(What to do):
a) Copy word for word the part of the blog post on writer's block that begins with "When I get in" and stops after "become my therapist!".
b) Continue the blog post on writer's block from its last sentence.

(Text passage):
Writing a weekly blog can definitely be challenging! I sometimes find myself struggling to choose my topic for the week. This week, in particular, has been difficult. Why? I’m not quite sure. Maybe I feel that I’ve covered all the topics where my expertise lies? Or possibly, it’s just one of those days when the thoughts don’t flow fluently and freely.
Whatever the culprit that's responsible for this writer's block, screw you! I’ll continue to show up on the page. As a writer, I have no choice; It’s my calling. One thing I’m sure of - if I don’t write, my anxiety will rear its ugly head, and I will slowly fall into a deep, dark emotional hole. Judging and criticizing myself for not writing, thinking that I’m not good enough, wondering, “what was I even thinking when I decided to become a writer.” I often wonder if other writers experience the same sort of thing?
When I get in this rut, I have to remember the reason I started writing in the first place. For me, it was strictly therapeutic. I’ve been journaling for years as a way to get my thoughts onto the page. I find my day runs smoother and is less overwhelming if I dump my to-do list, worries, and emotions onto the page first thing in the morning. It seems my journal has become my therapist!
When I first started this weekly blog, my intention was to help as many parents and professionals as possible. It has always been my passion to provide children with the tools needed to navigate the jagged shores of life. Although this is all true, at times, this has stolen some of the joy out of my art. I must return to the basics during these times and ask myself, “why do I write?” Is it for others, or is it for me?
I must remind myself that writing should be fun, and I must never lose the fun in writing. It should be a playful art; not strictly business. I must remember, I write because it’s fulfilling!
Writing can be a very solitary life, a lonely endeavor. All we have is our thoughts and imagination to keep us company. Sometimes, my thoughts are not the greatest companion. I used to believe I could do this all on my own. Boy, was I wrong!

(Provided material):
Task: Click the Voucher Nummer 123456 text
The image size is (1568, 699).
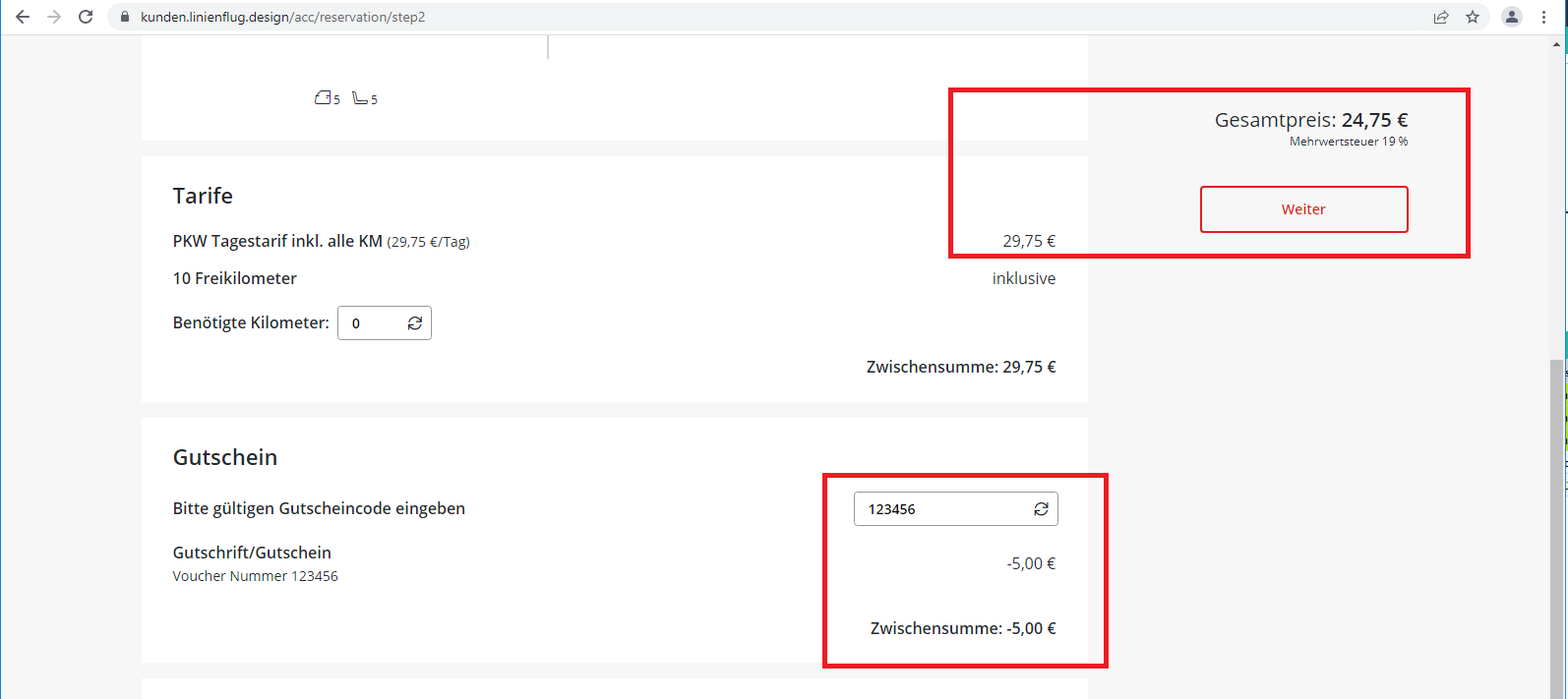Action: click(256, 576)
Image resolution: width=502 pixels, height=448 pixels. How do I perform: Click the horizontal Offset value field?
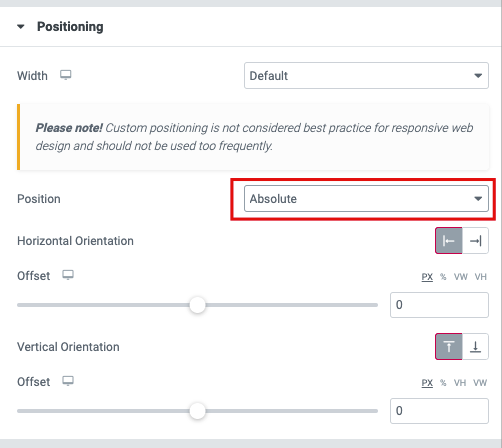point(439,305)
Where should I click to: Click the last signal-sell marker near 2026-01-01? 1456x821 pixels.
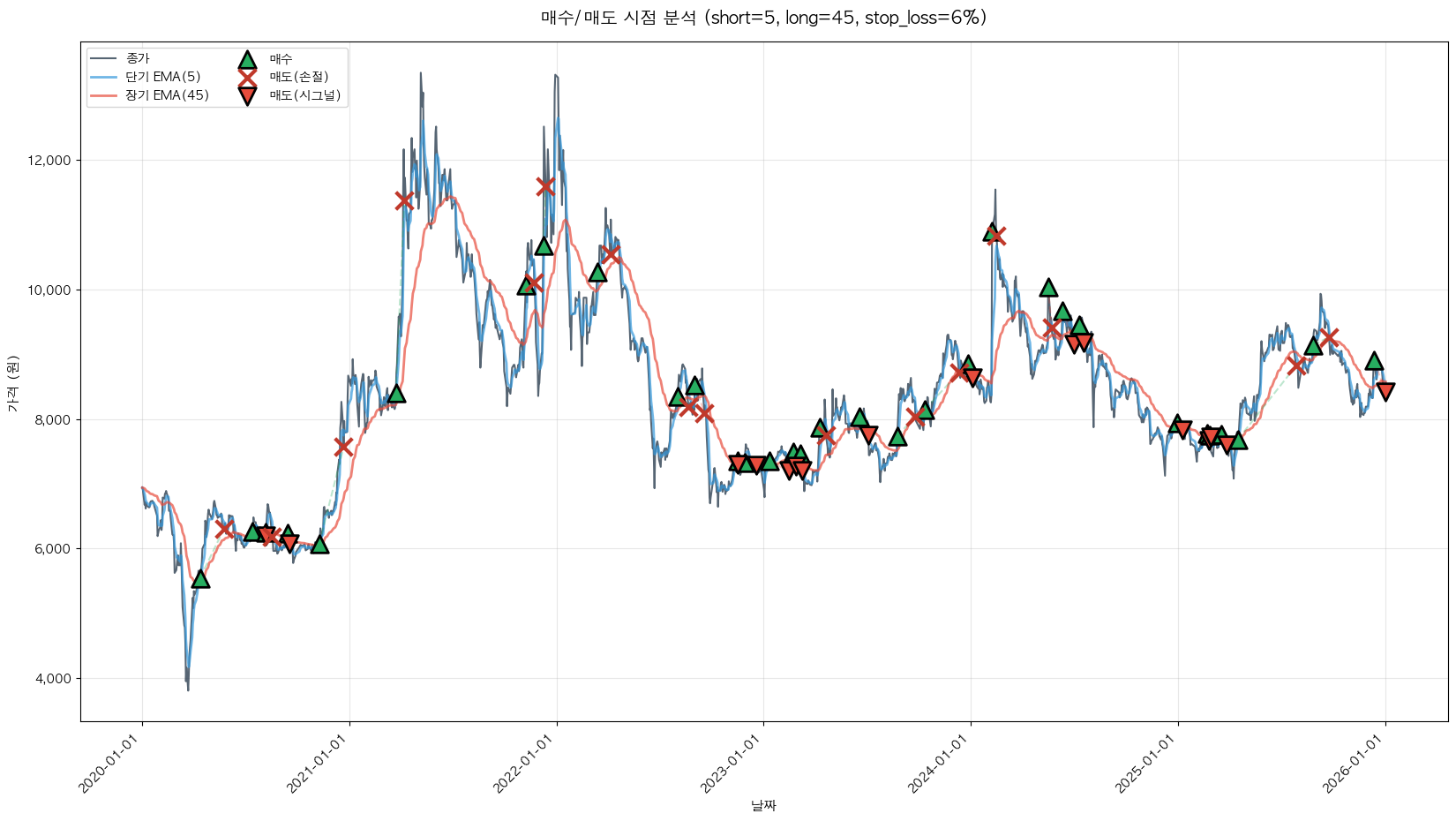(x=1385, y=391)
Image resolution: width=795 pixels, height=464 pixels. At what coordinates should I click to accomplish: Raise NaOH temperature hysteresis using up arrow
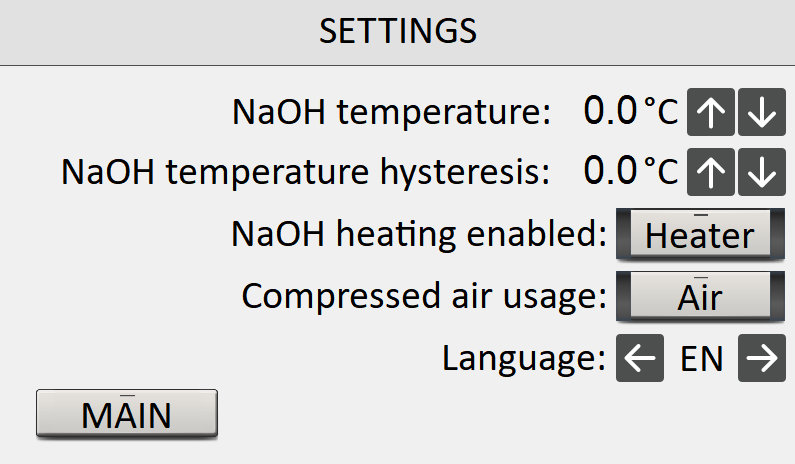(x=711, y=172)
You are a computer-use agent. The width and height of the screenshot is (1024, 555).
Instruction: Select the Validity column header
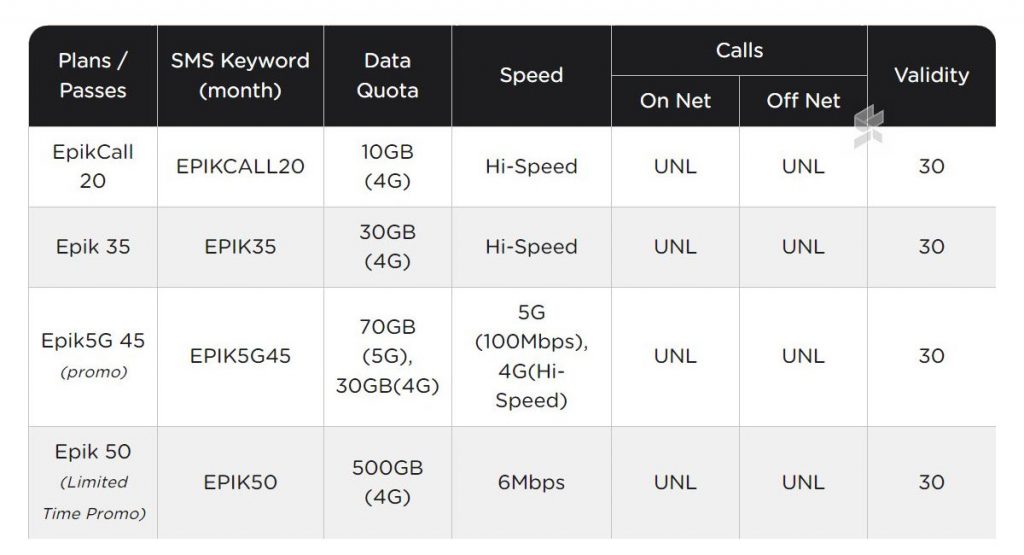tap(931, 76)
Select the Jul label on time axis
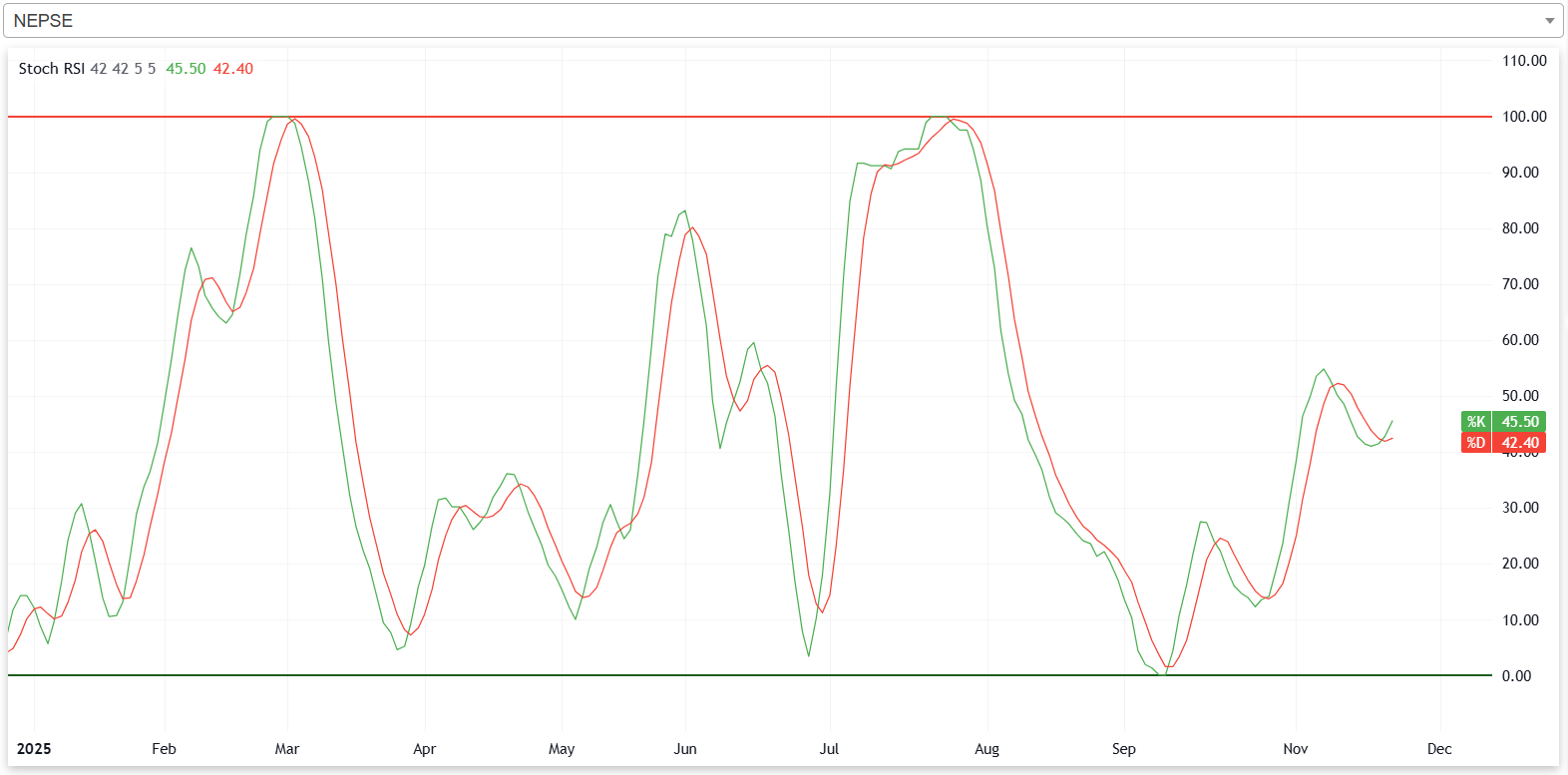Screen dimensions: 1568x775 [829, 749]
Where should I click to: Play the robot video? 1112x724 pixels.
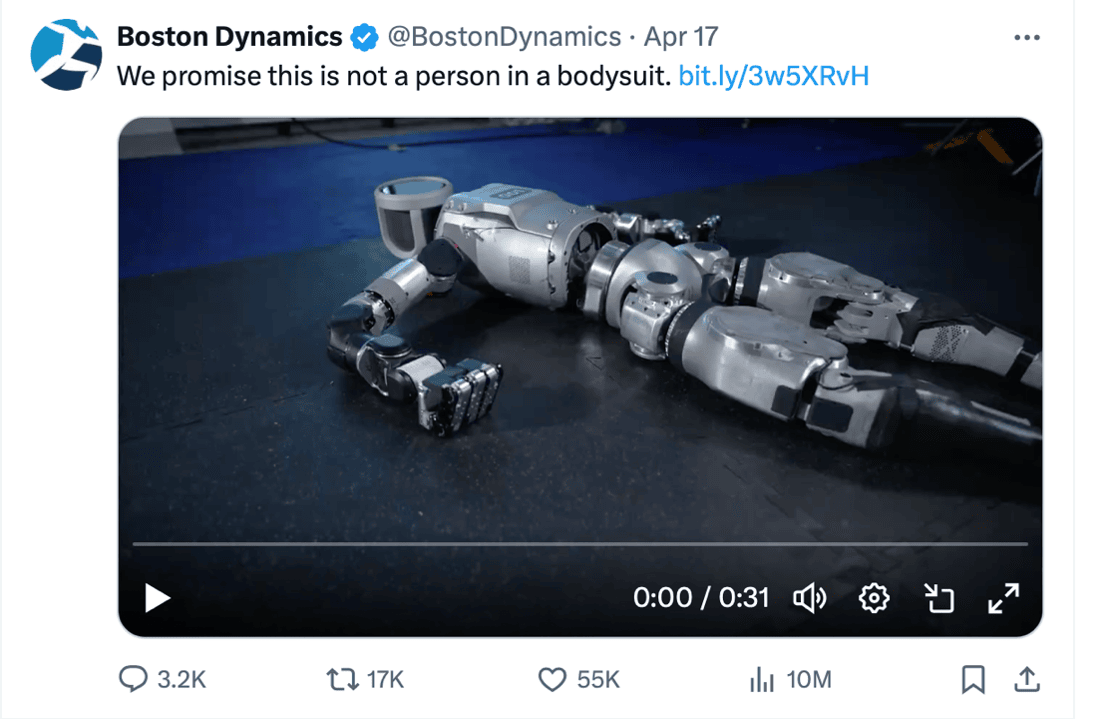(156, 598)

(Responses to the exercise):
a)
When I get in this rut, I have to remember the reason I started writing in the first place. For me, it was strictly therapeutic. I’ve been journaling for years as a way to get my thoughts onto the page. I find my day runs smoother and is less overwhelming if I dump my to-do list, worries, and emotions onto the page first thing in the morning. It seems my journal has become my therapist!

b)
Writer’s need like-minded people; a supportive community that includes others to connect with, and to share our passion, our fears, frustrations, and triumphs. We need people who understand what we’re going through, give us constructive feedback, and be our biggest cheerleaders!
I recently discovered that this is what was missing from my life. I’ve been trying to do this all on my own, and I’m craving connection to like-minded individuals. Although there are writing communities on different social media platforms, it’s social media and doesn’t feel like a genuine connection.
So, I did what any lonely writer would do! I started my own writer’s group! Do I know what I’m doing? Not yet… but what could go wrong? It’s all about meeting new people and friends, and finding supportive people who will encourage, inspire, and hold me accountable. I’m beyond excited about our first meeting!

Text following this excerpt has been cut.